Short answer - it was due to ca-certificates not being updated. 

One of our web servers started showing 'certificate expired' errors. Checking, found that manually running
certbot --apache
gave errors - 
ssl.SSLError: ("bad handshake: Error([('SSL routines', 'ssl3_get_server_certificate', 'certificate verify failed')],)",)
among others.

Googling, found several suggestions at
https://community.letsencrypt.org/t/certificate-verify-failed/69444

Reinstalled certbot as recommended at
https://stackoverflow.com/questions/53870702/why-is-certbot-renew-giving-bad-handhake-error

apt install certbot

Still the same error was seen. 

Tried
tail -n100 /var/log/letsencrypt/letsencrypt.log
- that did not show anything more than the same error as above,

Checked
more /etc/hosts
no issues there. 

Tried
curl -v https://acme-v02.api.letsencrypt.org/directory
which showed a certificate error for that server, which implied that I needed to reinstall the ca-certificates file also.

apt install ca-certificates

Then,
certbot --apache
worked - the web server was working at this point.

Then, I thought it would be better to update all the software on it to prevent such issues - 

apt update
apt upgrade

During the update, certbot could not find the http conf file for one of the domains, so I had to do a2ensite for the relevant site later. 

# a2ensite name-of-conf-file
# service apache2 reload

Saturday, December 11, 2021

finding manufacture date of a laptop

Was curious about the age of the machine I'm working on - a Macbook running Linux Mint. On MacOS, one can find details of the hardware by going to the About this Mac menu item from the Apple menu, copying the serial number and then checking sites like EveryMac.com or
https://serial-number-decoder.com/apple-serial-number/apple-serial.php

On linux, found that
dmidecode -t system
gives 

System Information
Manufacturer: Apple Inc.
Product Name: MacBookPro6,2
Version: 1.0
Serial Number: WxxxxxxYAGW
UUID: xxxxDA02-xxxxx-0A56-89AF-2ABCDxxxF
Wake-up Type: Power Switch
SKU Number: System SKU#
Family: MacBook Pro

and that with the serial-number-decoder.com link above tells me 
"This 'MacBook Pro (15-inch, Mid 2010)' was made in Shanghai China in week 02 of 2011."


Friday, December 10, 2021

using Google sign in for our php portal

Following the basic idea explained at
https://phppot.com/php/php-login-script-with-session/
for Google sign-in support for our portal - in our case, it is a postgresql database and not mysql, and we already have the database in place.

We also added a button to sign out of current google account, to make it more user-friendly for people who use multiple google accounts.

<form action="https://accounts.google.com/Logout" method="get" target="logoutframe">
  <input type="submit" value="Sign out from google account" class="w3-button w3-block w3-blue" id="googSO">
</form>

In our case, it was implemented by SC with a function in our User class, $user->processGoogleLogin() so that google_login/login.php has

$google_account_info = $google_oauth->userinfo->get();
$isLoggedIn = $user->processGoogleLogin($google_account_info->email);

and processGoogleLogin() has a select statement with the condition

WHERE u.id = r.user_id AND 
  r.role_id = m.role_id AND
  u.email ilike $1

Wednesday, December 01, 2021

custom role for user able to start and stop vm in Azure

Apparently there is no built-in role at present in Azure which allows a user the permissions to start and stop a VM in Azure (and not much else).

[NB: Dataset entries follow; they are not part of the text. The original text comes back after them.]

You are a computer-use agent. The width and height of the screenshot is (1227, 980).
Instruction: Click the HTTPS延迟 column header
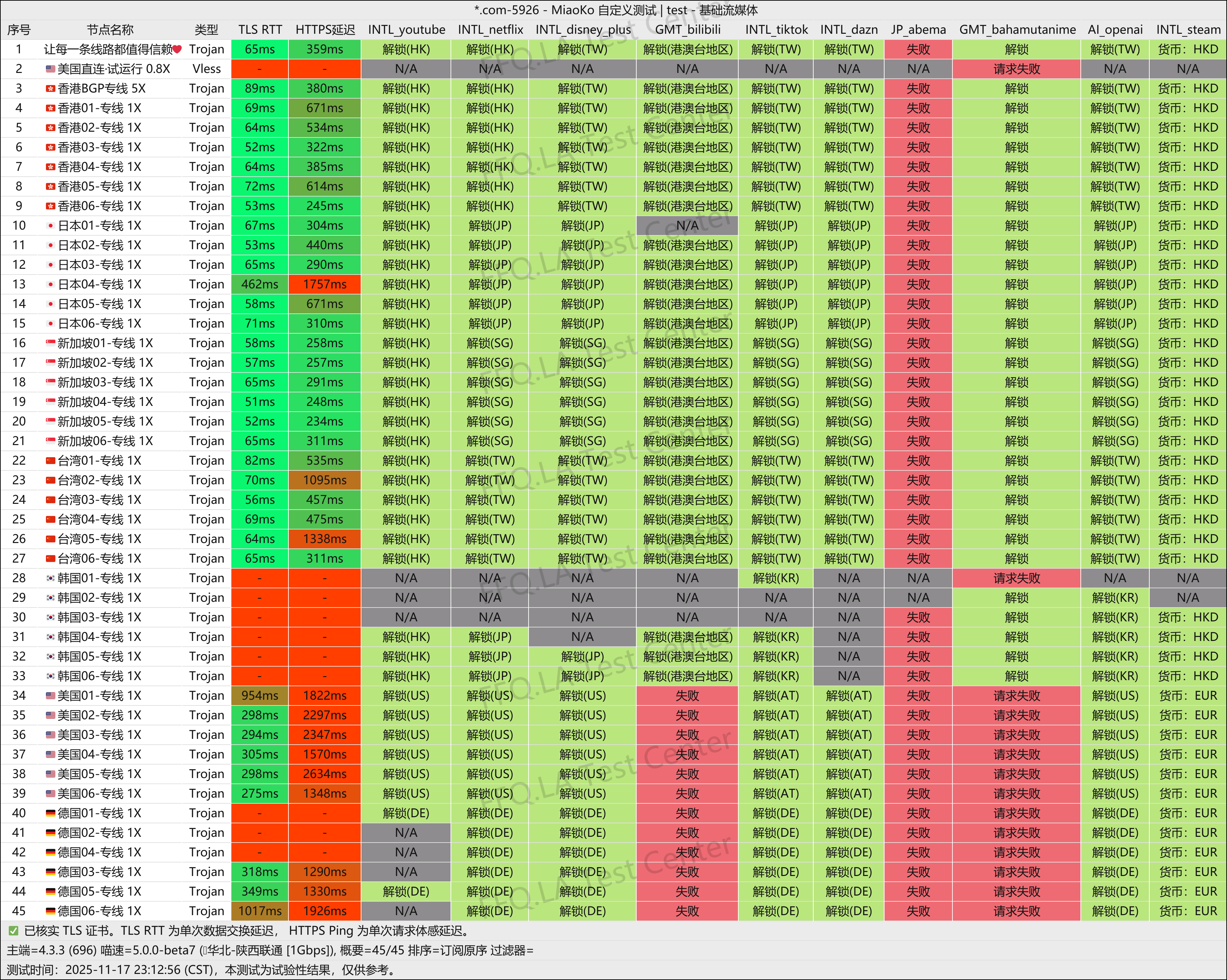[x=325, y=30]
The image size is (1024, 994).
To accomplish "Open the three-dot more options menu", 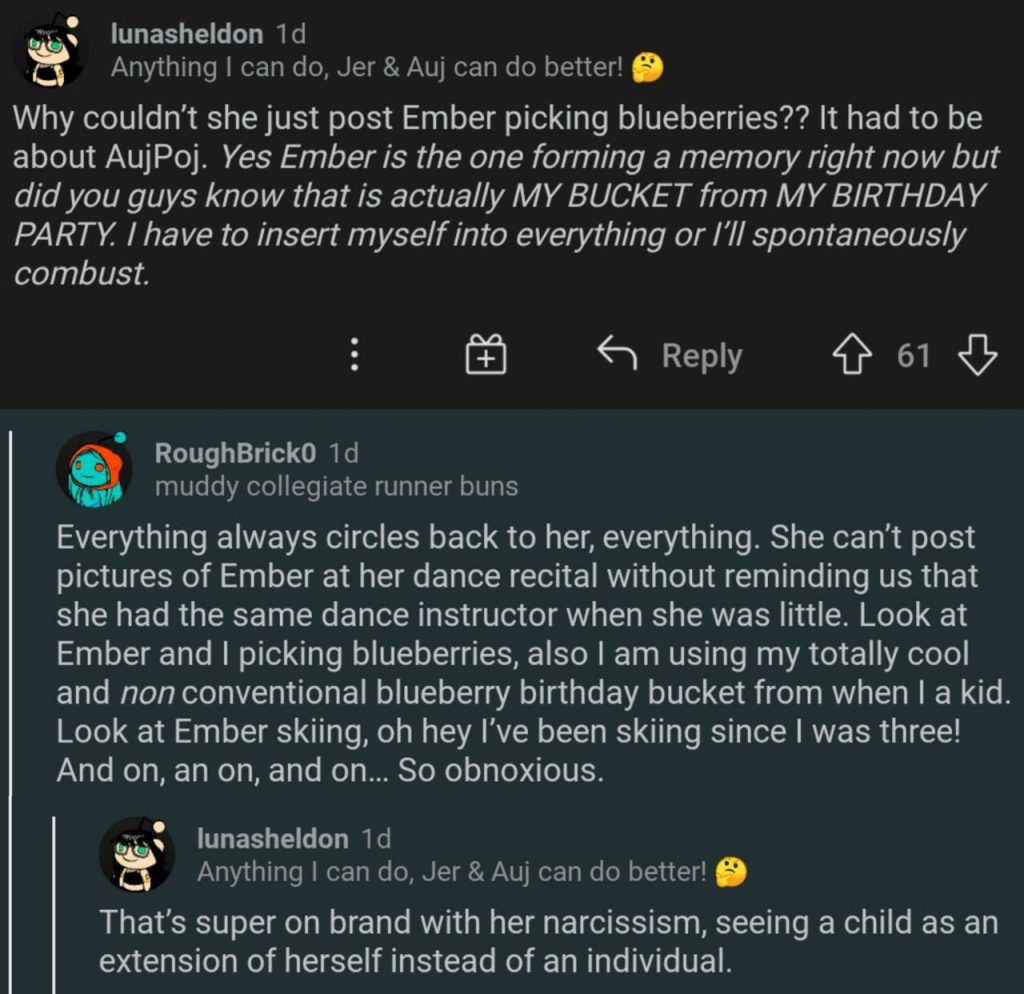I will tap(353, 355).
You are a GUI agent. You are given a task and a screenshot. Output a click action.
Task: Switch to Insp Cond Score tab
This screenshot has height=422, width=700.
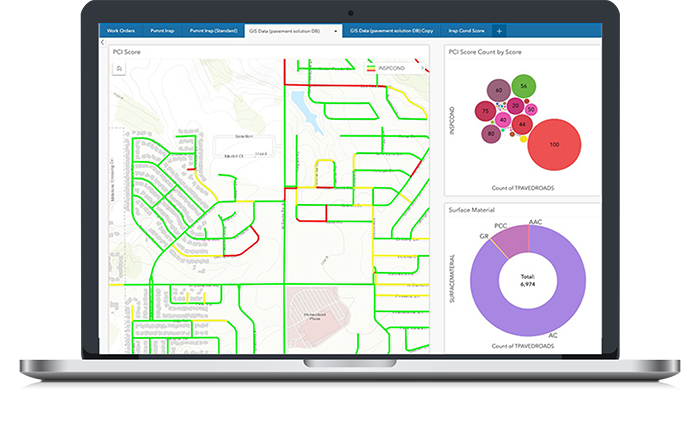coord(466,32)
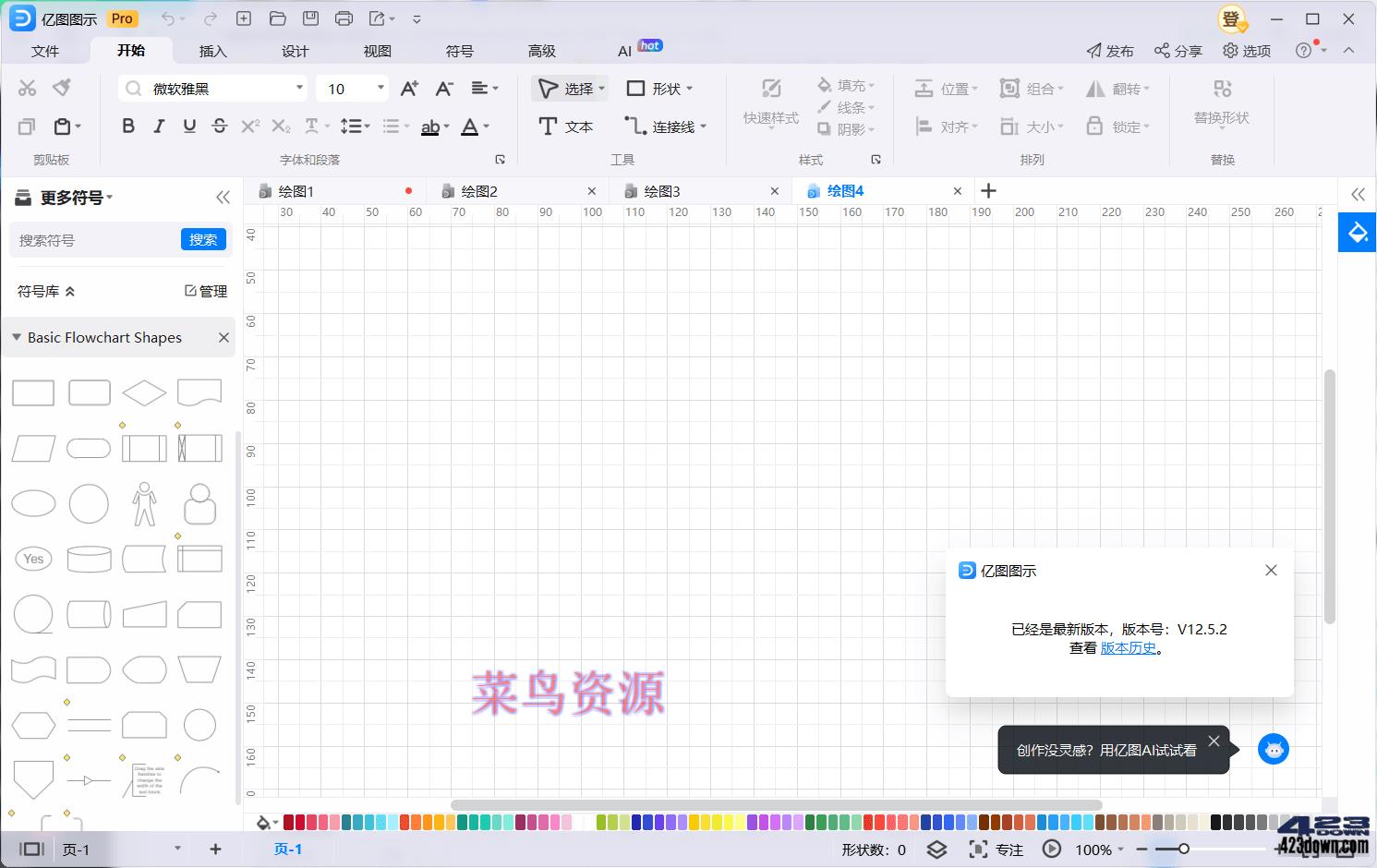Click the 版本历史 version history link
1377x868 pixels.
click(1129, 647)
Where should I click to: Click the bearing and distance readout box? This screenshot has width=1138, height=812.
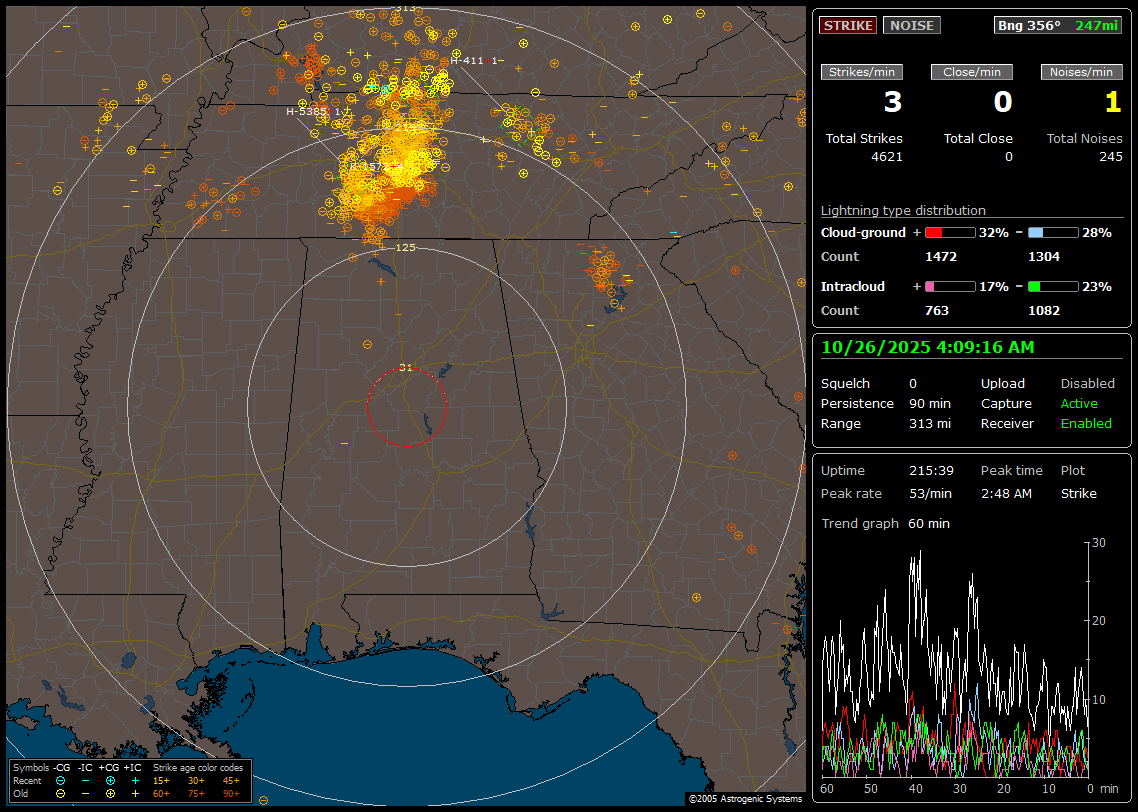[x=1058, y=25]
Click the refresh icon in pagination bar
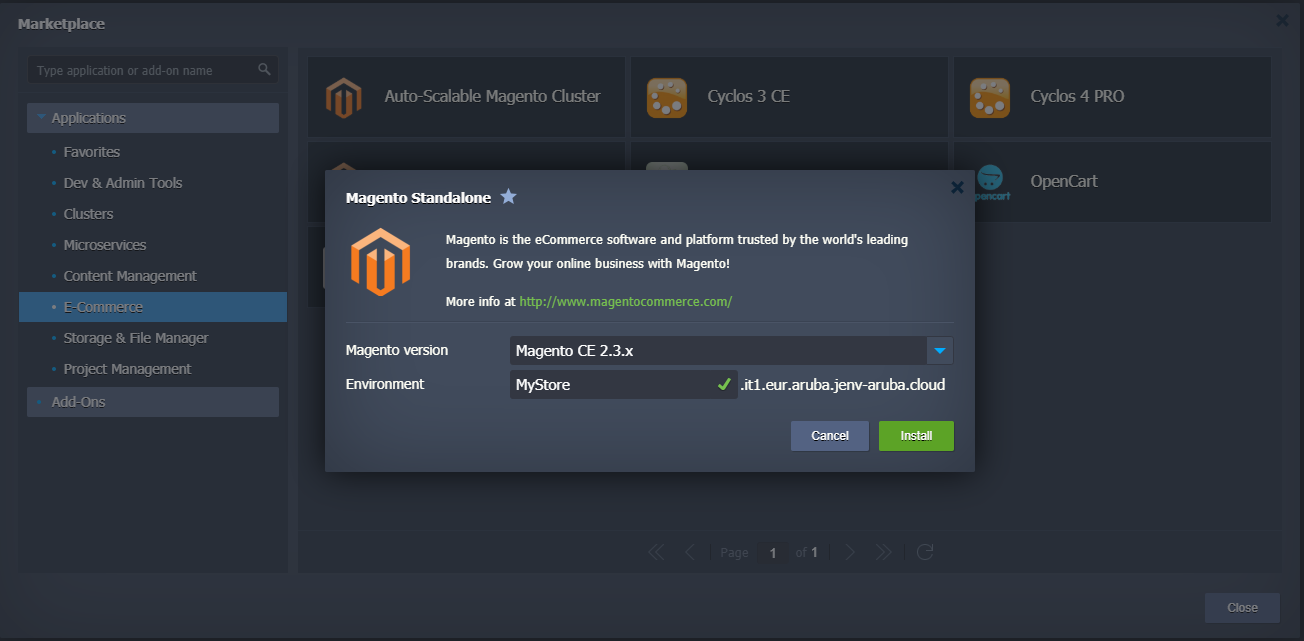This screenshot has width=1304, height=641. click(x=925, y=552)
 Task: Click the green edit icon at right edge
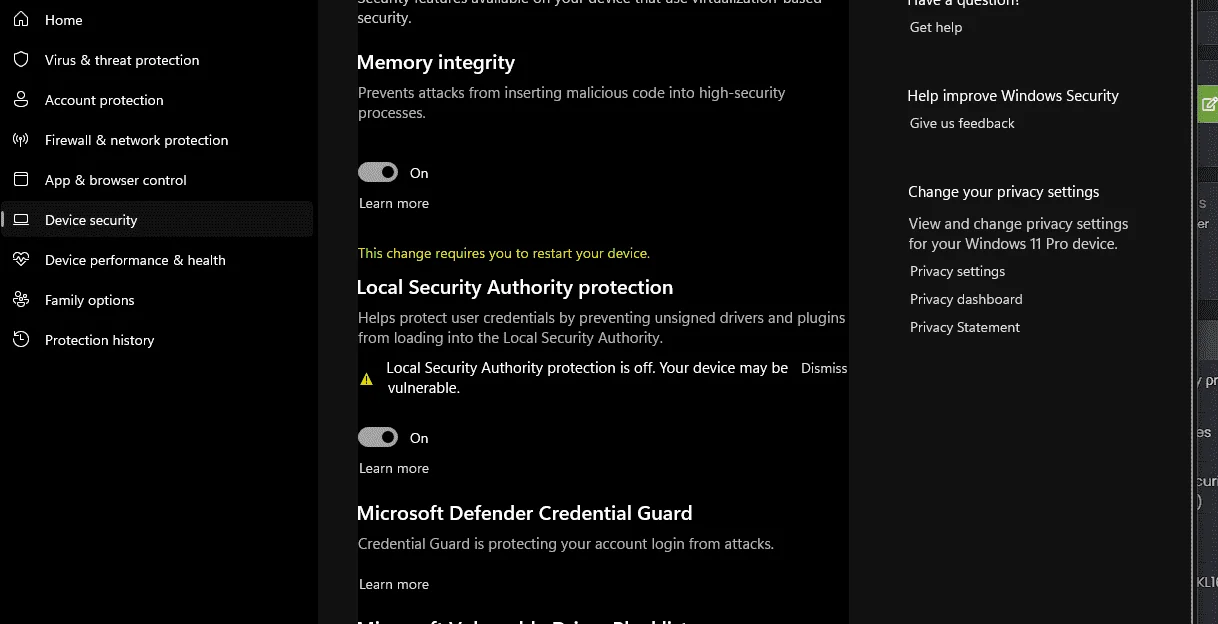click(x=1208, y=104)
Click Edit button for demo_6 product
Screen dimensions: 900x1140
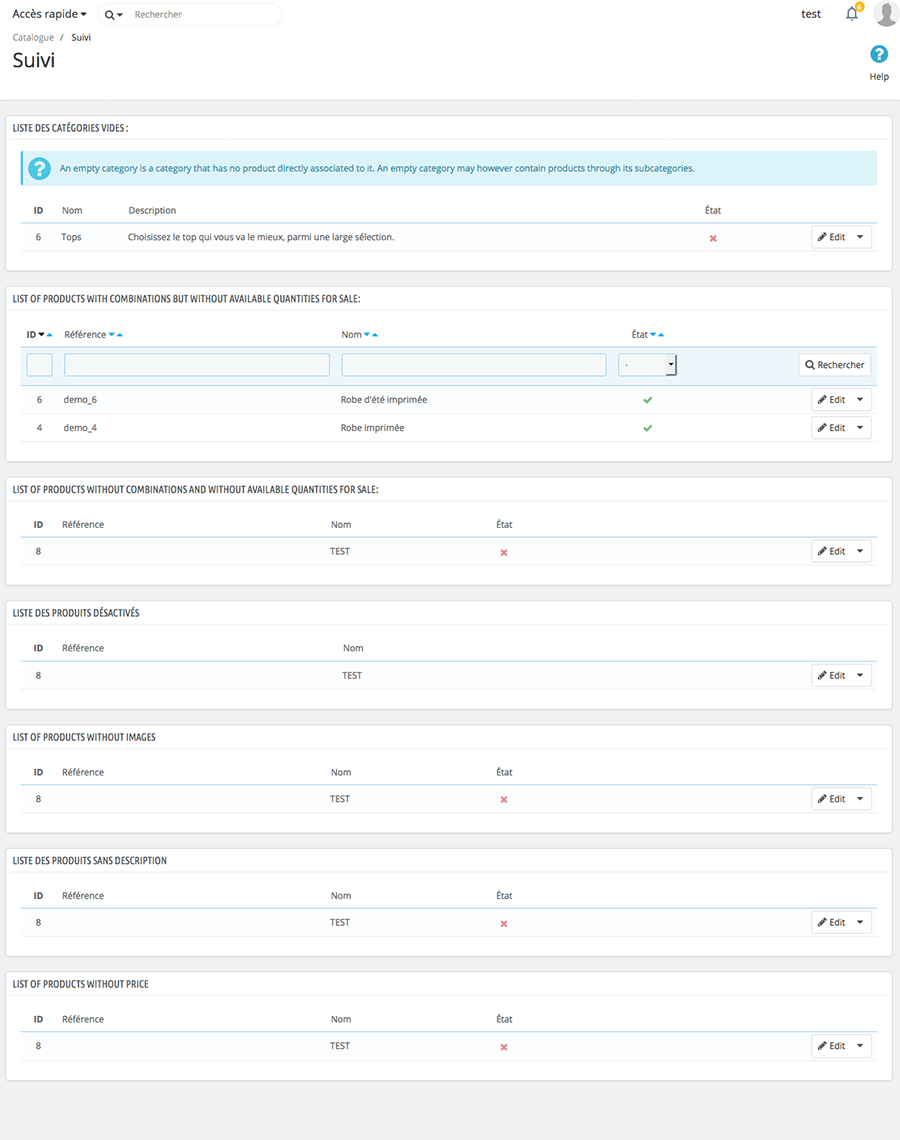[831, 400]
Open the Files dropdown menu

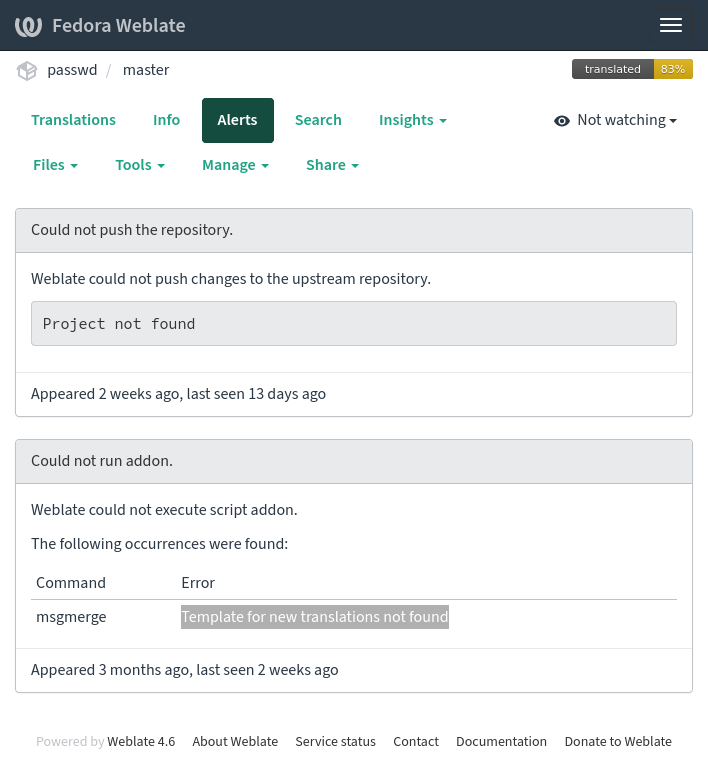55,165
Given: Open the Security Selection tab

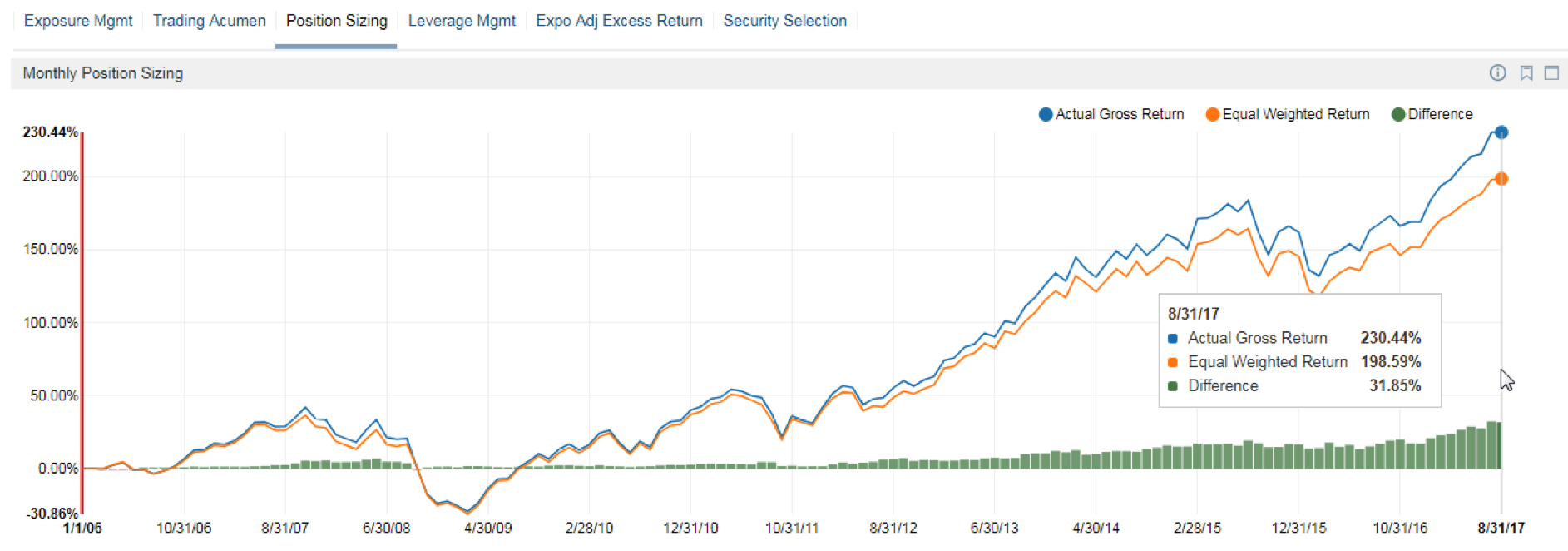Looking at the screenshot, I should coord(784,21).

Even the Virtual Machine Admin role doesn't. According to this SO post,

1. Add Custom Role
2. Select "Clone a role" and role to close is "Virtual Machine User Login"
3. Click Next
4. Select add permissions
5. Scroll  down to "Microsoft.Compute.VirtualMachines" and tick
Microsoft.Compute/virtualMachines/start/action"
"Microsoft.Compute/virtualMachines/powerOff/action"
"Microsoft.Compute/virtualMachines/deallocate/action"
6. Click Next, select subscription, Next, Next then "Create".

And then after creating the role, we can assign it to a user.